> [INSTRUCTIONS TO FOLLOW]:
Return exactly the lines of the data below, from the one that contains "Click the Apply filter button" through the final line, and leave out every picture.

──────── PROVIDED RECORDS ────────

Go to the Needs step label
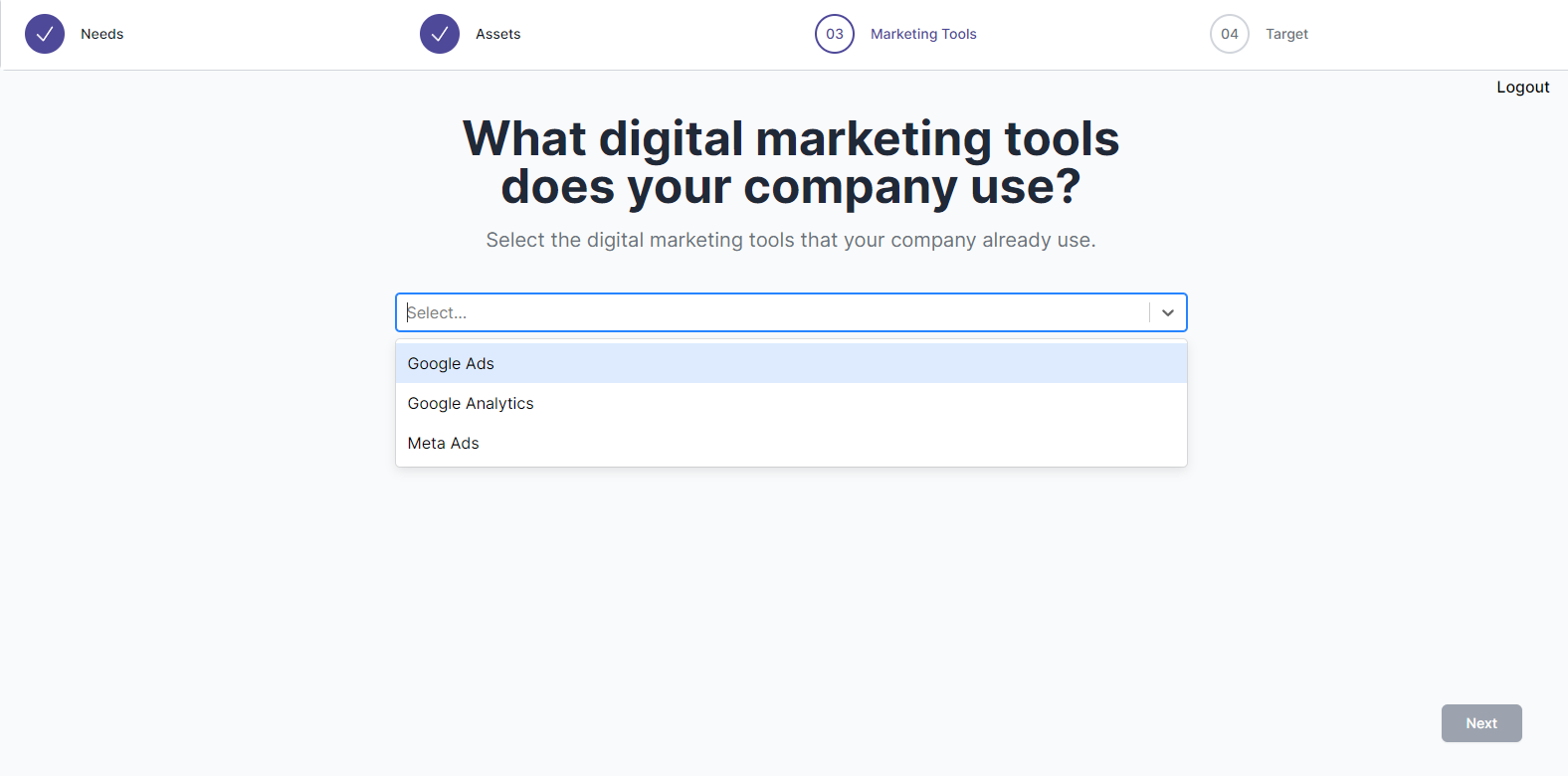Image resolution: width=1568 pixels, height=776 pixels. tap(102, 34)
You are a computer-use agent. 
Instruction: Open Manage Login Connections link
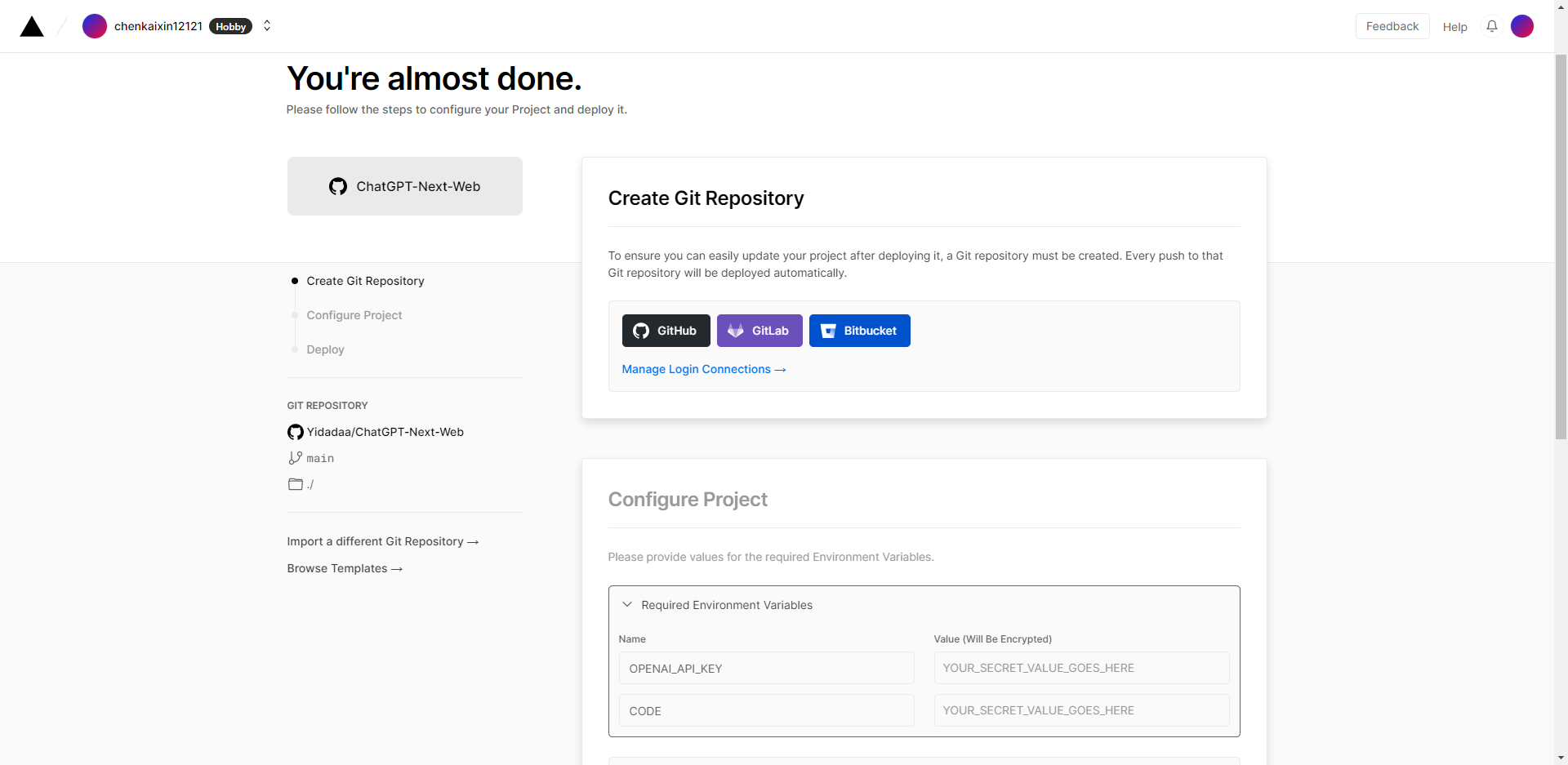point(703,369)
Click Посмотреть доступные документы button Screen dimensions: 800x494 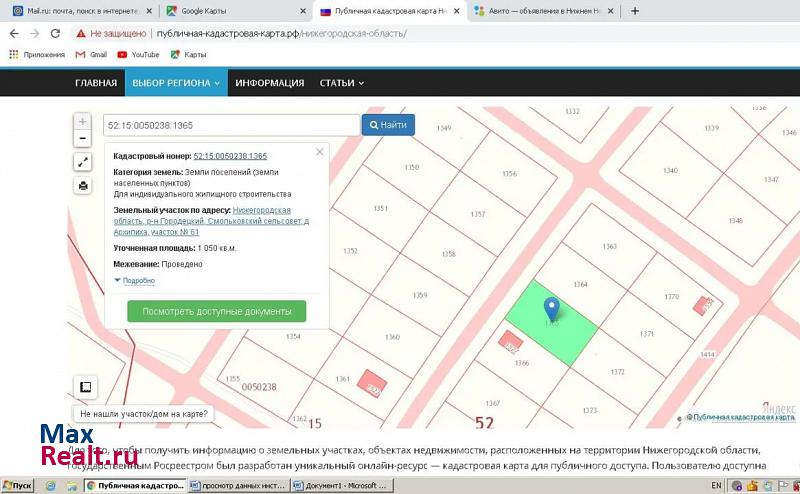click(x=217, y=311)
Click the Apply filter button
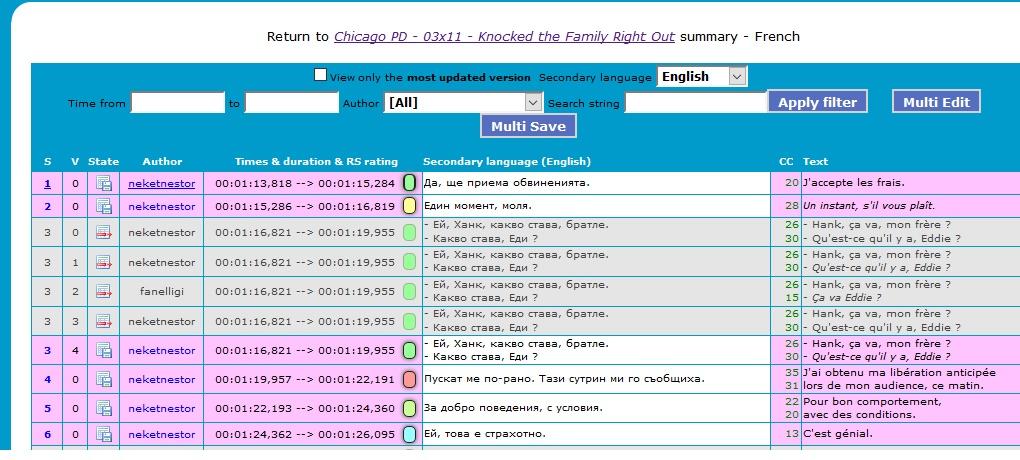 pos(817,102)
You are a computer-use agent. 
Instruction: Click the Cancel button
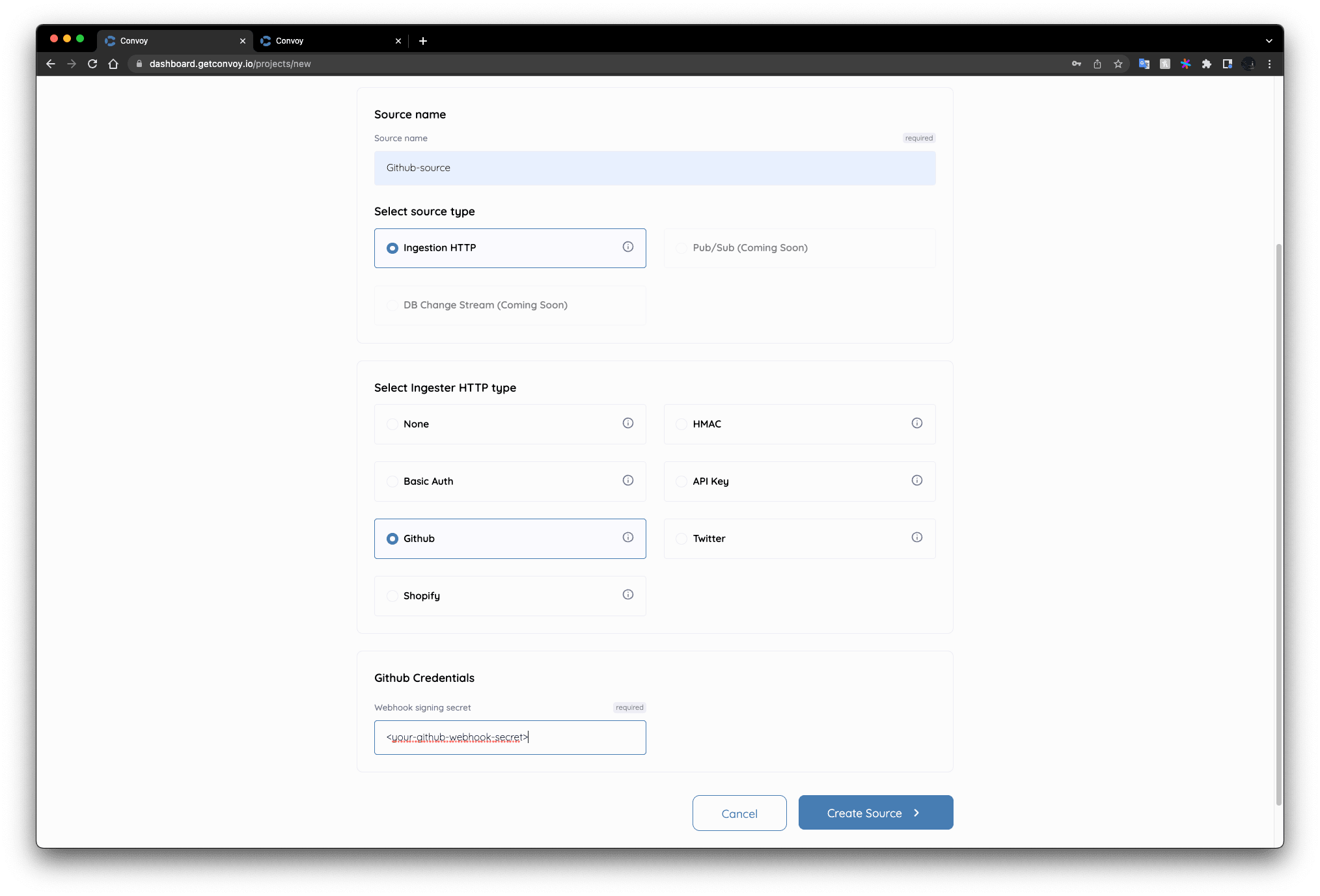tap(740, 813)
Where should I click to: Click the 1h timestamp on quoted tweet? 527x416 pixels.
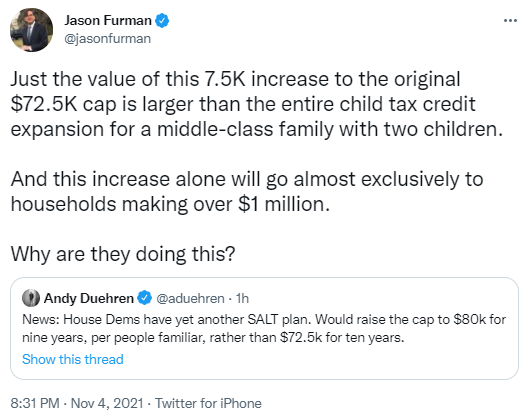242,298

────────

> [PROBLEM SOLUTION]:
Click the Apply filter button
 pos(817,102)
You are a computer-use agent. 
Instruction: Click the Cancel button
tap(740, 813)
Where should I click to: Click the 1h timestamp on quoted tweet? 527x416 pixels.
242,298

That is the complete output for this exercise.